For what is more disgraceful for a well-born man—what more unworthy of a free man, than to be compelled by the magistrate before a numerous assembly to restore what has been stolen; and if he had been of the disposition of which not only a Roman knight, but every free man ought to be, he would not have been able after that to look you in the face. He would have been a foe, an enemy, after he had been subjected to such an insult; unless, indeed, it had been done through collusion with you, and he had been serving your reputation rather than his own. And how great a friend he not only was to you then as long as he was with you in the province, but how great a friend he is even now, when you have long since been deserted by all the rest, you know yourself, and we can conceive.
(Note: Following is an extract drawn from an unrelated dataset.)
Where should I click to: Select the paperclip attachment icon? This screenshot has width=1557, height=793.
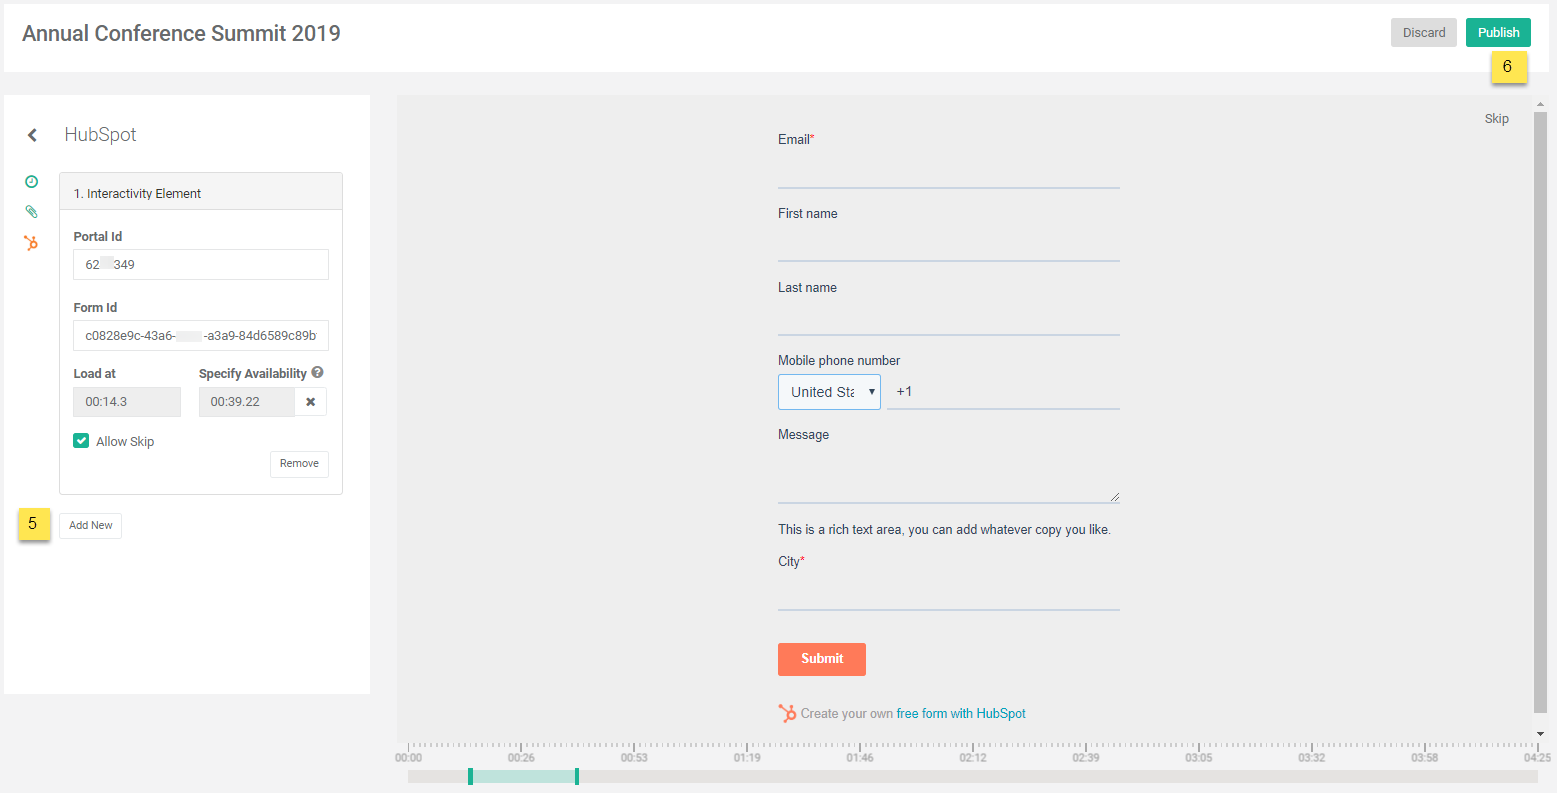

But is this the only argument that nothing was done without his knowledge, that Volcatius was not offended with him? that he punished neither Volcatius nor the men of Bidis?

It is a great proof, but this is the greatest proof of all, that to those very men of Bidis, with whom he ought to have been angry, as being the men by whom he found out that his decree had been attempted to be influenced by bribes, because they could do nothing against Epicrates according to law, even if he were present,—to these very men, I say, he not only gave that inheritance which had come to Epicrates, but, as in the case of Heraclius of Syracuse, so too in this case, (which was even rather more atrocious than the other, because Epicrates had actually never had any action brought against him at all,) he gave them all his paternal property and fortune. For he showed that if any one made a demand of any thing from an absent person, he would hear the cause, though without any precedent for so doing. The men of Bidis appear—they claim the inheritance. The agents of Epicrates demand that he would either refer them to their own laws, or else appoint judges, in accordance with the provisions of the Rupilian law. The adversaries did not dare to say anything against this; no escape from it could be devised. They accuse the man of having fled for the purpose of cheating them. They demand to be allowed to take possession of his property.

Epicrates did not owe a farthing to any one. His friends said that, if any one claimed anything from him, they would stand the trial themselves, and that they would give security to satisfy the judgment. When the whole business was getting cool, by Verres's instigation they began to accuse Epicrates of having tampered with the public documents; a suspicion from which he was far removed. They demand a trial on that charge. His friends began to object that no new proceeding, that no trial affecting his rank and reputation, ought to be instituted while he was absent; and at the same time they did not cease to reiterate their demands that Verres should refer them to their own laws.